It will be a disaster for the Ukrainian people if their new rulers sign the EU association agreement argues Reuben Bard-Rosenberg
The EU has hardly been a neutral observer of the recent events in Ukraine. It made its position clear two weeks ago, before the Maidan seized power, when the EU’s Foreign Minister, Baroness Catherine Ashton, called for a change of government prior to any new elections. This was necessary, she said, to ensure a “democratic future for all Ukraine’s citizens”. Presumably she said this with a straight face, oblivious to the irony of an unelected foreign minister and a baroness telling an elected, if corrupt, President that he needs to make way for democracy.
The conflict in Ukraine was sparked by President Yanukovych’s refusal to press ahead with an association agreement with the EU, which would have brought Ukraine deeply into Europe’s economic orbit. This was not a one-off. Since the mid 90s, the EU, like Nato, has deliberately expanded its territory and influence to the Russian border. Nine countries have been admitted into the EU, and deep and comprehensive free trade agreements have been signed with others. The official line is that it is an altruistic project to bring democracy, prosperity and clean government to the benighted peoples of Europe’s periphery. The reality, of course, is rather different. Although the expansion of Europe has created new investment – or, more precisely, rent-seeking – opportunities for European financiers, East European workers have been subjected to attacks on their living standards, mass privatisation and the brutal logic of the free market.
Enlargement of the EU
Europe’s eastward expansion is not based on an association of equals. Some 600 million of the world’s wealthiest consumers reside in the EU, and East European countries that fail to enter into agreements with the EU are threatened with massive trade discrimination. In other words, a Ukrainian business that tries to sell goods in neighbouring Bulgaria is compelled to compete with French and German businesses. Goods produced in France and Germany can be freely imported into Bulgaria, but those produced in Ukraine are subject to tariffs.
More importantly, Europe is an important source of financial capital. European investment in Ukraine exceeds Ukrainian investment in Europe by a ratio of 11 to one. Russia is not a great counterweight to European power: its total economic output is roughly equivalent to that of a single major European economy.
Europe’s eastward expansion has created a beneficial environment for Europe’s investor class at the expense of East European workers. Countries joining the EU are compelled to put themselves on a path towards monetary union by pegging their currencies to the euro, sometimes at problematically high rates. That is fantastic news for European financiers, who are able to lend and invest in the local currency without worrying about its value, and the value of their investments, falling. But the costs of the fixed currency systems are borne by the workers.
The European straitjacket
For obvious reasons, newly acceded countries, such as Latvia, Lithuania and Bulgaria, have found it difficult to compete with Europe’s developed countries – in particular, Germany – where rising productivity has long coincided with stagnating wages. They cannot restore their competitiveness by devaluing their currencies and are not able to withdraw from the race by erecting barriers against Western European exports, so they are compelled to hammer down wages and deflate demand to the point of causing mass unemployment. Thus, the Latvian government, in clearing a path for its membership of the euro, imposed massive cuts to public sector wages, attempted to reduce wages throughout the economy, attacked organised labour and made brutal cuts to public spending.
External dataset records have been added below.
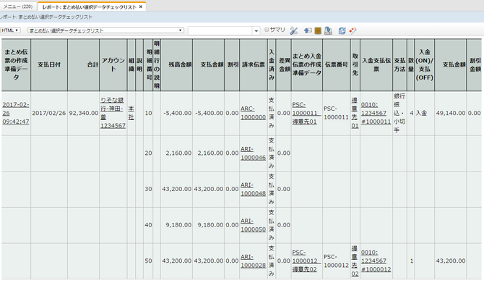Screen dimensions: 484x283
Task: Enable the サマリ checkbox
Action: (x=267, y=30)
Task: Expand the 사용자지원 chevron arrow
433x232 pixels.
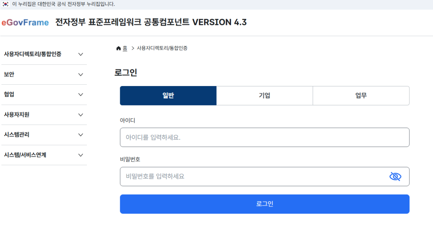Action: coord(81,115)
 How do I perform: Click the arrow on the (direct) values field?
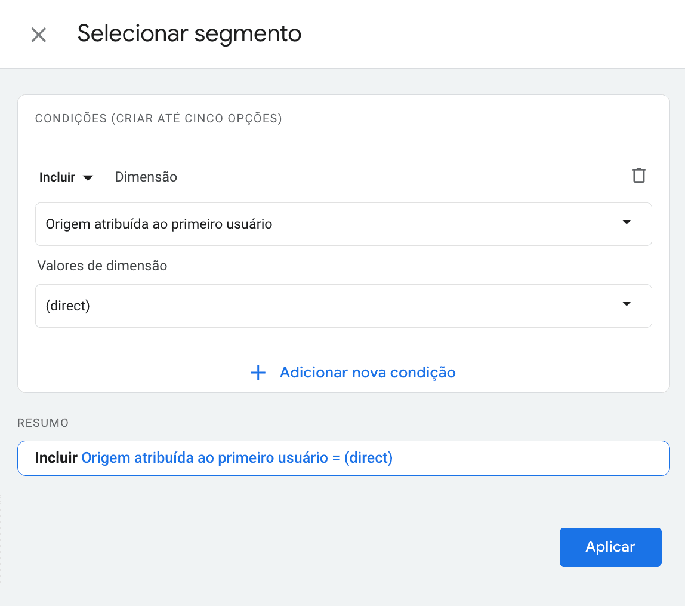(627, 304)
East European countries that enter into trade agreements with Europe are compelled to accept the straitjacket of European rules and regulations. Most significantly, Europe’s state aid laws prevent governments from supporting or subsidising domestic industries, and even from simply lending money at preferential rates of interest. The rules are bad enough for countries such as Britain, but for the economies of East Europe, warped by the post-Soviet catastrophe and in need of state-led development policies, they are a disaster.
Forced privatisation
Countries that associate with the EU are compelled to open up their public infrastructure – telecoms, transport, postal services and electricity – to privatisation. This, of course, is the real prize for European financiers. These are not really opportunities for productive investment, which is increasingly hard to do profitably in Western Europe, but rent-seeking opportunities to take hold of the infrastructure that local people are compelled to use, and to charge them through the nose for it. In this respect, European capitalists are akin to the feudal lords who made their cash by over-charging villagers to use the village mill.
Among the likely candidates for the presidency of the European Union is a conservative politician named Mr Juncker. Considering the behaviour of the EU towards its Eastern hinterland, his election would represent a rare moment of European transparency.